- SET TASK: Can you give the rows starting at the line that contains "will pyautogui.click(x=111, y=267)." and ending at the line that contains "point(1359,135)" as a JSON list of strings, one string per line, with blank lines left out?

- DATA TO USE:
------------------------------------------------
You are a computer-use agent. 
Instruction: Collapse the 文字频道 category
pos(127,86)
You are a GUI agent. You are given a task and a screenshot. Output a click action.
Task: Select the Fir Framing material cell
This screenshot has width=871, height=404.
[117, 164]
------------------------------------------------
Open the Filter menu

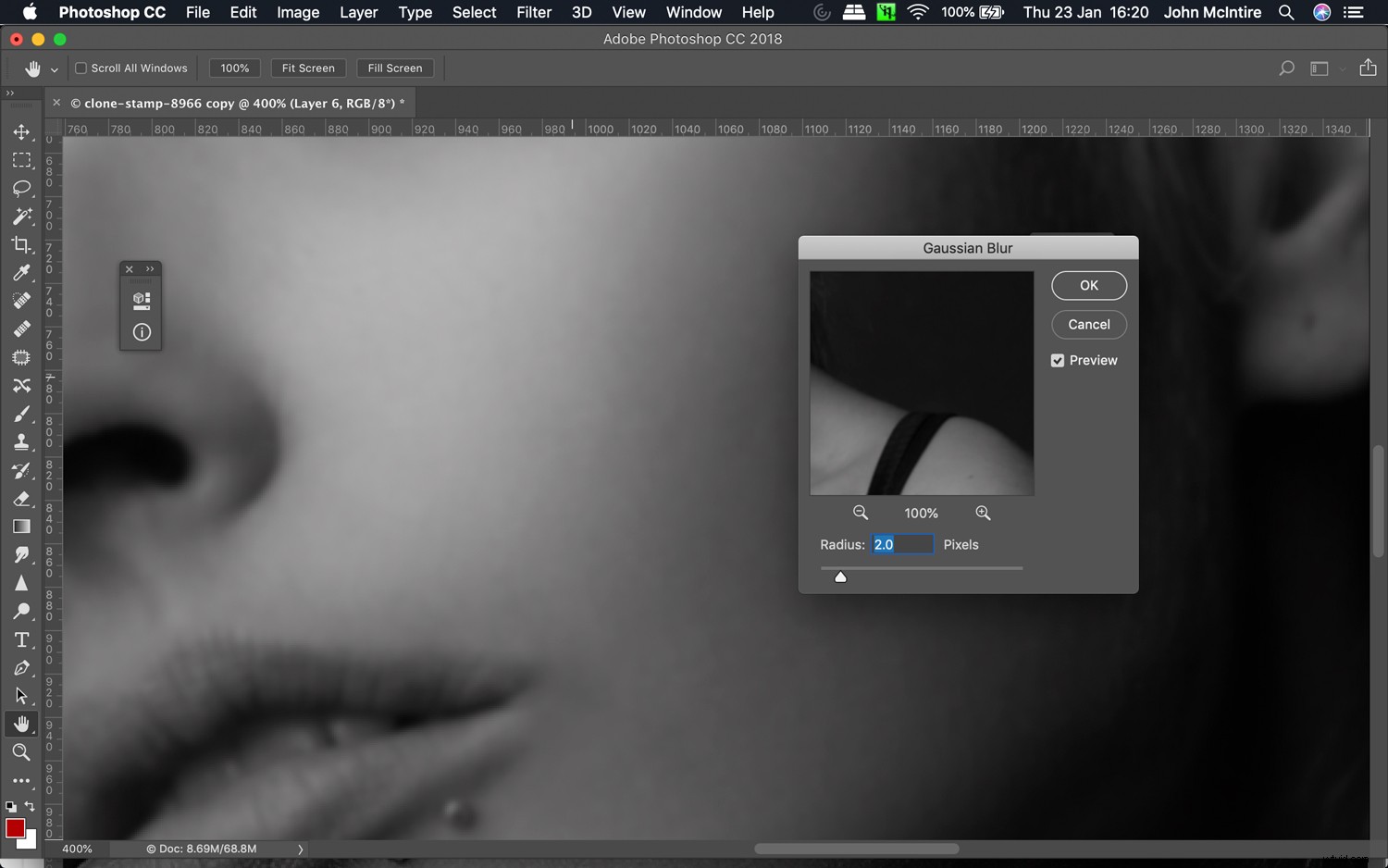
------------------------------------------------
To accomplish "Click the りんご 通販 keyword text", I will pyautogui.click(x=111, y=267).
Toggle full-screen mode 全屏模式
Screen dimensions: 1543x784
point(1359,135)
------------------------------------------------
- ANSWER BELOW:
[
  "To accomplish \"Click the りんご 通販 keyword text\", I will pyautogui.click(x=111, y=267).",
  "Toggle full-screen mode 全屏模式",
  "Screen dimensions: 1543x784",
  "point(1359,135)"
]